Evasión o victoria (femenina)
Me fascina el éxito del fútbol femenino porque de verdad creo que es una historia emocionante de superación

Mujeres saudís, en la semifinal de la Supercopa de España celebrada en Arabia Saudí
No es ningún secreto que a mí no me gusta el fútbol. Siempre he dicho -solo medio en broma…- que soy partidaria de ilegalizarlo, legalizando a cambio las drogas. Creo que ganaríamos en salud pública y social.
Dicho esto: ni yo soy insensible a la fascinación del fútbol femenino, incluso me 'molesté' en ver aquella famosa final que acabó como el rosario de la aurora con el ósculo de Luis Rubiales. La vi mano a mano con mi amiga la también periodista Esther Jaén, famosa por sus análisis políticos, pero tendrían que oírla analizar un clásico. Logra que me interese hasta a mí. Volviendo a Rubiales: es increíble cómo cambia la percepción de las cosas verlas en directo, de primera mano, antes de que empiecen a sonar las cornetas del Nodo y el chumba-chumba de la propaganda. Otro día abundamos.
Me fascina el éxito del fútbol femenino porque de verdad creo que es una historia emocionante de superación. Las actuales diosas Alexia Putellas, Aitana Bonmatí, etc, se han ganado a pulso entrar en el olimpo. De parias a inmortales. Si esto es así en un país como el nuestro, qué no va a ser en Arabia Saudí, donde para que las mujeres se ganaran el derecho a sacarse el carnet de conducir hubo que tirar de Corán y recordar que hasta Mahoma permitió a su esposa montar su propio camello. Esto no es broma, ni siquiera a medias.
El deporte obra milagros cuando saca lo mejor de la gente, no lo peor. Cuando por ejemplo no se usa para crucificar a países que llevan luchando por su existencia desde antes de nacer, como Israel, boicoteando a sus ciclistas y obligando a jugar al baloncesto con ellos en la intimidad. Perdonen pero, si no lo digo, reviento. Supongo, además, que no es casualidad que sea en Arabia Saudí (alfil clave en el tablero de los Acuerdos de Abraham) donde podamos llegar a ver a una Putellas o a una Bonmatí musulmanas. Extraño sería que las viéramos en Irán (por ahora).
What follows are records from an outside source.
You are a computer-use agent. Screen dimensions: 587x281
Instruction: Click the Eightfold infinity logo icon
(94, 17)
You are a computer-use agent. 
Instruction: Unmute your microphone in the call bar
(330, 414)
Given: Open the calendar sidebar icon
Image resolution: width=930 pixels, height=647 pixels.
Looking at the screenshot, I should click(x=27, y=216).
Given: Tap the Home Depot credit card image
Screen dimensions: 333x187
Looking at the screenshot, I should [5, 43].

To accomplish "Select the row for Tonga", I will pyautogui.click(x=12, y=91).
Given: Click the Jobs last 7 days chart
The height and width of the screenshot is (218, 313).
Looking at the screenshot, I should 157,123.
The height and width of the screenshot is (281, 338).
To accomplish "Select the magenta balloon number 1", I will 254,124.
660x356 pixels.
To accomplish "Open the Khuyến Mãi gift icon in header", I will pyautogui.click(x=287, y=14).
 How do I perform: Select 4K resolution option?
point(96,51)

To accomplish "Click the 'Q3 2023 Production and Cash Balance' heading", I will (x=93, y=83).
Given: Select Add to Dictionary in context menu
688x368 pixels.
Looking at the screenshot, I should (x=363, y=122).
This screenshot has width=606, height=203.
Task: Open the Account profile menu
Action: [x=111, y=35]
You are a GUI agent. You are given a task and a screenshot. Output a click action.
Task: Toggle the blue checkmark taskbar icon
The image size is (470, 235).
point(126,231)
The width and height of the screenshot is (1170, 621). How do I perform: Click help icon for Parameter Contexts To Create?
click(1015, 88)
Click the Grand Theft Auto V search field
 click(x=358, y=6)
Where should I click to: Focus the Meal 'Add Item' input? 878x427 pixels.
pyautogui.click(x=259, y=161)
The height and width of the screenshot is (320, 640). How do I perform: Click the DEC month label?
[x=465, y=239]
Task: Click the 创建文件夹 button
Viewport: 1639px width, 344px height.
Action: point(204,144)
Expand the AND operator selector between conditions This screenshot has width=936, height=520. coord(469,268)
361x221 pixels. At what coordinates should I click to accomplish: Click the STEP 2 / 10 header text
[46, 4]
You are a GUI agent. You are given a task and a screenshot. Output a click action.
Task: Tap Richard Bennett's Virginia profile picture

Las futbolistas saudíes serán pioneras en poder mostrar el cabello y las piernas en público sin que las corran a boinazos o a latigazos, haciendo un inmenso favor a todas sus compatriotas y correligionarias del entero mundo, incluso a las que, como yo, no hayan soñado en chutar un balón en su vida. Y no, decir esto no es blanquear nada. Otra gente hay que lava más blanco cosas y países peores, como la Venezuela chavista cuya caída como fruta Madura tantas lágrimas arranca a los Boabdiles de la izquierda tuerta, cínica e irresponsable. La misma que ahora cambia de tema si les hablas de Irán. ¿Saben lo que pasa en Irán?
Personalmente, me alegro de que haya entrenadores españoles trabajando en eso, en abrir paso al fútbol femenino saudí, que además leo con interés en estas páginas que va a revolucionar muchas más cosas que los campos de juego. La idea es que genere toda una industria donde las mujeres también puedan encontrar su camino, sus espacios cada vez más grandes de libertad. ¿Han visto la película 'Evasión o victoria'? ¿La habrán visto en Irán?